The Crisis of Political Islam, by Yaroslav Trofimov.
In 1999, a former mayor of Istanbul named Recep Tayyip Erdogan was imprisoned and banned from politics for life for reciting a poem. “Our minarets are our bayonets, our domes are our helmets, our mosques are our barracks,” the incriminating lines went. “My reference is Islam. If I am not able to speak of this, what is the use of living?”
The ban on Mr. Erdogan didn’t stick. Now Turkey’s president (and prime minister for 11 years before that), he is presiding over a nationwide purge of suspected enemies after the failure last week of a military coup against his government.
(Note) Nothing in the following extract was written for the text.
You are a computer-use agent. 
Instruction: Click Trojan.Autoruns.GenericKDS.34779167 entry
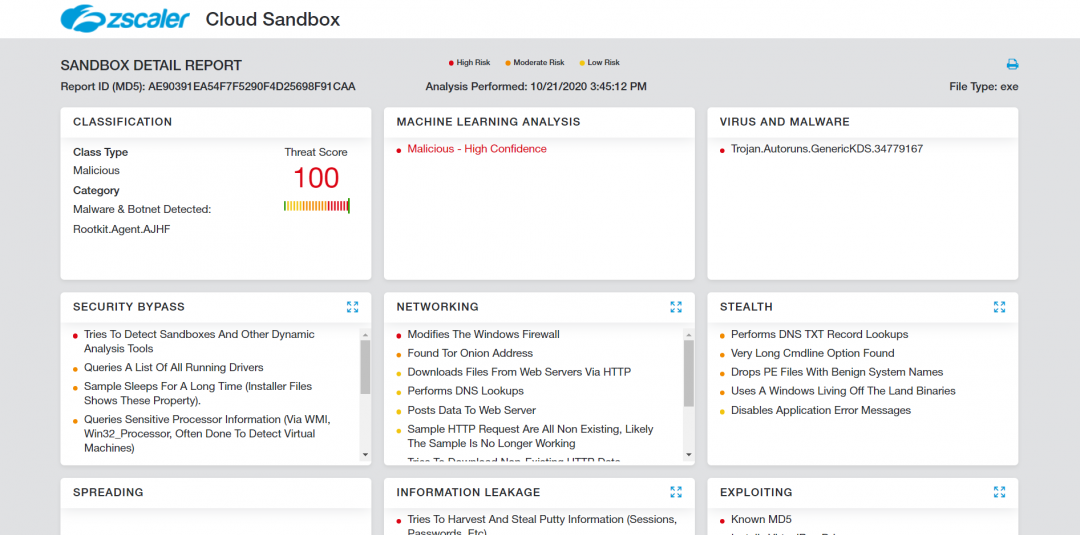(826, 149)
Islam triumphs over secularism and democracy:
For decades, in much of the Middle East, Islamist politicians like Mr. Erdogan weren’t able to speak out—and, when they did, they frequently faced a prison cell or a hangman’s noose. From Algeria to Egypt to Turkey, the apparatus of the state repeatedly unleashed repression—of varying degrees of harshness—to marginalize political Islam, crushing democratic freedoms while offering the excuse of preserving secular values. The West, preferring the autocratic devils it knew over the Islamists it didn’t, often concurred.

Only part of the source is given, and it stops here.